Our Lives Are Perfect?

Section I: Episode 35

May 3, 2015




"What are you doing?"

"Oh, Javelin. Hello."

Galavar put the book down on his desk and rubbed his eyes, then looked mindlessly down at the cover. In small black print it said The Applause, and beneath it the name Dornind.

"Tarsel gave us a lot of reading to do before summer's out."

She smiled, and sat down in the easy chair by the window. It was blue and very plush, one of the few outward ostentations in Galavar's tiny little slice of the world.

Javelin said, "I studied grammar under Tarsel, you know."

He scooted his desk chair around to face her.

"How did it go?"

"You'll never earn a perfect score."

Galavar tilted his head at her, and smiled.

"You're bragging."

"Of course I'm bragging."

"Heh. What brings you to my humble dormitory today?"
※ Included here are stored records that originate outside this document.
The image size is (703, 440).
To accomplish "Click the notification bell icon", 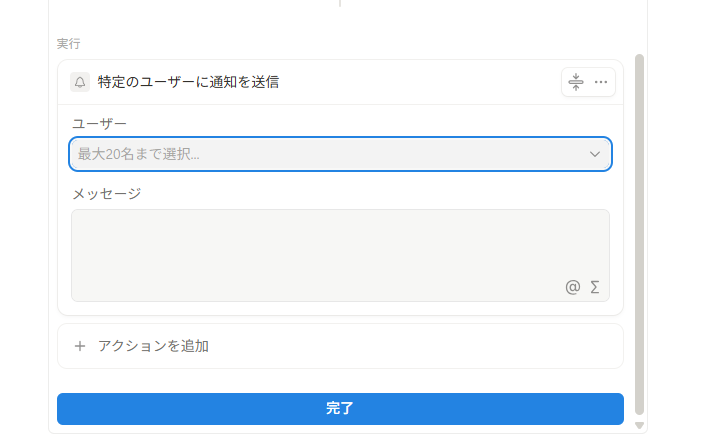I will coord(80,82).
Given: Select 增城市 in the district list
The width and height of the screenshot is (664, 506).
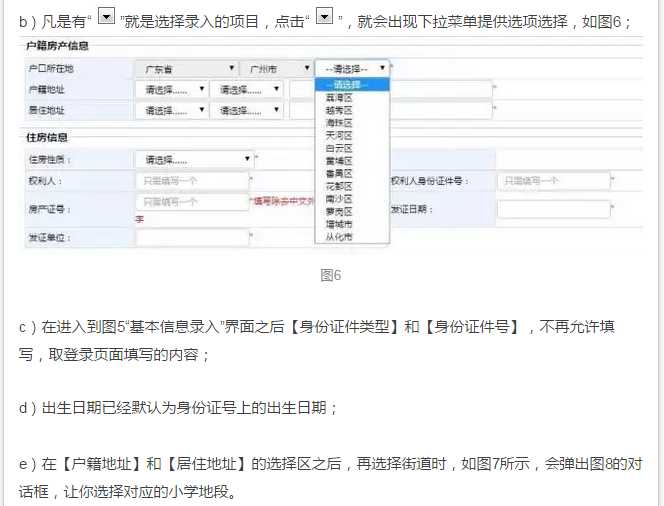Looking at the screenshot, I should pyautogui.click(x=340, y=224).
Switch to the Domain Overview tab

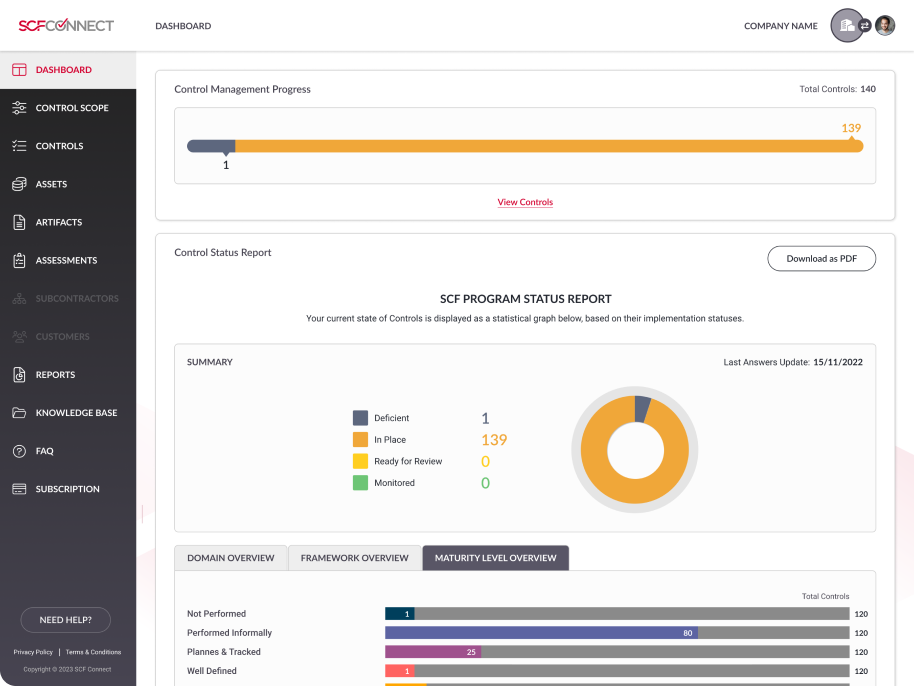(x=230, y=558)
"I haven't seen you in a while."

"Are you here to ask me to reconsider your plea to carry the torch for Team Javelin?"

He had been joking, but as soon as he said it Galavar realized that this may very well have been her reason. Javelin loved him, and she wanted very much for him to acknowledge her other great love, the athletics at which she had no rival.

Javelin frowned. "I don't want to bother you about that." And before he could feel bad, she held her head up high and said "I can be at peace with my legacy as such. What I really came for was to see you—and to ask how your big project is going."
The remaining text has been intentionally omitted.